Kenya–Zimbabwe relations are bilateral relations between Kenya and Zimbabwe. Both nations are members of the African Union and the United Nations, and are located in East Africa.

Both Kenya and Zimbabwe were part of the British Empire until their independence in 1963 and 1980 respectively.

==History==

Kenya and Zimbabwe enjoy cordial relations. In 2014, it was announced that both countries were to sign MOUs. The agreement aimed to strengthen relations and promote tourism between both countries. Zimbabwean tourism minister mentioned that, both countries had a lot to learn from each other. He highlighted Kenya's successful efforts to boost domestic tourism as international numbers fell.

In the same year, a fake Twitter account in the name of President Robert Mugabe’s ZANU-PF party urged tourists to ditch Kenya for Zimbabwe.

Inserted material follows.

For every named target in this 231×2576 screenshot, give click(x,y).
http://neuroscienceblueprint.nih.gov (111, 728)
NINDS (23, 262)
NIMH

The ZANU PF party and Zimbabwean government issued a statement over the matter. In 2021, Kenya granted citizenship to members of the Shona people from Zimbabwe, who had been stateless since migrating to Kenya as missionaries as early as the 1930s, until 1959, predating Kenya's independence in 1963.

==Trade==

The Kenya Association of Manufacturers had a trade mission in Zimbabwe in November 2011. Trade between both COMESA countries was said to be insignificant, but rising.

==Resident Diplomatic missions==

- Kenya has an embassy in Harare.
- Zimbabwe has an embassy in Nairobi.